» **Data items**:
■ ■ ■ ■ ■
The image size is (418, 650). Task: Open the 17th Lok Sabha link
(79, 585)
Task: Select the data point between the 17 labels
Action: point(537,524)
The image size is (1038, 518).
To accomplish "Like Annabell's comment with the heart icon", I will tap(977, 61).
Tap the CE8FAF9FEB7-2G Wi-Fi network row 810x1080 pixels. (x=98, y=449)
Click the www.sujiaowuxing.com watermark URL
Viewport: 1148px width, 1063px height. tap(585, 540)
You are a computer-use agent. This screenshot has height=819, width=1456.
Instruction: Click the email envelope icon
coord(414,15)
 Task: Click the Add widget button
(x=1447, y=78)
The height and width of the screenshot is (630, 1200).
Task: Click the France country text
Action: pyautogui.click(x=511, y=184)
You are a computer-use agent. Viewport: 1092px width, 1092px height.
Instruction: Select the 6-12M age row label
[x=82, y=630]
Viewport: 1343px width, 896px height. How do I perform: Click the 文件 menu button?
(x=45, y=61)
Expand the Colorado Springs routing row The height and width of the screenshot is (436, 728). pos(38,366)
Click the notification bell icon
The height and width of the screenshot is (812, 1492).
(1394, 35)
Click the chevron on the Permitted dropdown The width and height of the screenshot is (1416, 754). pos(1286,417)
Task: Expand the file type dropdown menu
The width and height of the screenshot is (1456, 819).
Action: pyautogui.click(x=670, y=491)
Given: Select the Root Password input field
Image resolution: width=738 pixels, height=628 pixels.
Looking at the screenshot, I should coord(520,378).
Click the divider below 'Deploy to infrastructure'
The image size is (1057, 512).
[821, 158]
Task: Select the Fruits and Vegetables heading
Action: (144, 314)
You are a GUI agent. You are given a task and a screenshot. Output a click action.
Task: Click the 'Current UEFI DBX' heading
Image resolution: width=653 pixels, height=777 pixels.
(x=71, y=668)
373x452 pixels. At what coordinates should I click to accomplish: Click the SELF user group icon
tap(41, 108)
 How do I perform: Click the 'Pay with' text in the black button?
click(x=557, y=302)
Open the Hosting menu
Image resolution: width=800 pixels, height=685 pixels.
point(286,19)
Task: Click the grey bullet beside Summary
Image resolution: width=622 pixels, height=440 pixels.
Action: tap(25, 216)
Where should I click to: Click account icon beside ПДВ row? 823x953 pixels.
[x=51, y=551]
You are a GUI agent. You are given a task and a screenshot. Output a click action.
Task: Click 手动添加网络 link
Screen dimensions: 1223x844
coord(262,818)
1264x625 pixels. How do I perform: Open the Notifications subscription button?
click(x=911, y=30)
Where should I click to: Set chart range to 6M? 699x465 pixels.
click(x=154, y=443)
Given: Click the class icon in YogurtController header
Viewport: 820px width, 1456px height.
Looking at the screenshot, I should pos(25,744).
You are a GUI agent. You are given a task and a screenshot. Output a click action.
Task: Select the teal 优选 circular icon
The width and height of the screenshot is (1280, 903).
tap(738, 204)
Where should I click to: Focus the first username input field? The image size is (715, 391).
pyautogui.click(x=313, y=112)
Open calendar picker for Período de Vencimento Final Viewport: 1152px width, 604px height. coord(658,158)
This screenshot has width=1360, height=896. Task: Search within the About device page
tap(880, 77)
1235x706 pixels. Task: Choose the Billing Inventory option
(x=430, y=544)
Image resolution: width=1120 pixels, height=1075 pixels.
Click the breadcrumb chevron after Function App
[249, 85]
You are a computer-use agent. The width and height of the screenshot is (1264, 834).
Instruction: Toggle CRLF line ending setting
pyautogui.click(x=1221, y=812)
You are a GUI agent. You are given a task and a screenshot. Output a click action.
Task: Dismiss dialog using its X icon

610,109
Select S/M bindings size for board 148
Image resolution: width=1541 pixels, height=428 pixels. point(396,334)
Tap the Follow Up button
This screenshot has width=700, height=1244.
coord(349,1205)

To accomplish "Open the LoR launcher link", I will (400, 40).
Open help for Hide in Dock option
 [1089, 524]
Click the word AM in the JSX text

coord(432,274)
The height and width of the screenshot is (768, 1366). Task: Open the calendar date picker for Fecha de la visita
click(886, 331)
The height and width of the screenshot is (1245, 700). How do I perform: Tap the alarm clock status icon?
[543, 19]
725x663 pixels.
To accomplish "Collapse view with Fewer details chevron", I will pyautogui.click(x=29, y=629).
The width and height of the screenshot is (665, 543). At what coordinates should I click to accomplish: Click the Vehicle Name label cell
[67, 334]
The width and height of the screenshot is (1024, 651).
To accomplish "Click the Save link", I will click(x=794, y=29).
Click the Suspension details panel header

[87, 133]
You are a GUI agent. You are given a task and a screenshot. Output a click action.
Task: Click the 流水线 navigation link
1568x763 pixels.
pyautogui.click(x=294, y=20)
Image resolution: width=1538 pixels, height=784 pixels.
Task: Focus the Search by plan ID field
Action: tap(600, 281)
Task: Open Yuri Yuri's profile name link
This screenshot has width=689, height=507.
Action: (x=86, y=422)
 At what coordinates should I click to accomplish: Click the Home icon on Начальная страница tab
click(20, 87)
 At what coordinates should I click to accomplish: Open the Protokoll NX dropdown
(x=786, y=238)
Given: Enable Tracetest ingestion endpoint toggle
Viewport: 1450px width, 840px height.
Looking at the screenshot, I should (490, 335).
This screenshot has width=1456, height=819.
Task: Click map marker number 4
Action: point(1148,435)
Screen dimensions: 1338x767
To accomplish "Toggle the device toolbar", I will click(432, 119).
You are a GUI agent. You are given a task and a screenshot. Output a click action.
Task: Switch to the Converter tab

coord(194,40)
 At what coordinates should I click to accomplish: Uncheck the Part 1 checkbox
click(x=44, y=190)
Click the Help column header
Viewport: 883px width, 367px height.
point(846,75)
■ ■ ■ ■ ■
» **Task**:
The answer is to be one number: the count of lines in the entries containing the string "will".

» **Answer section**:
5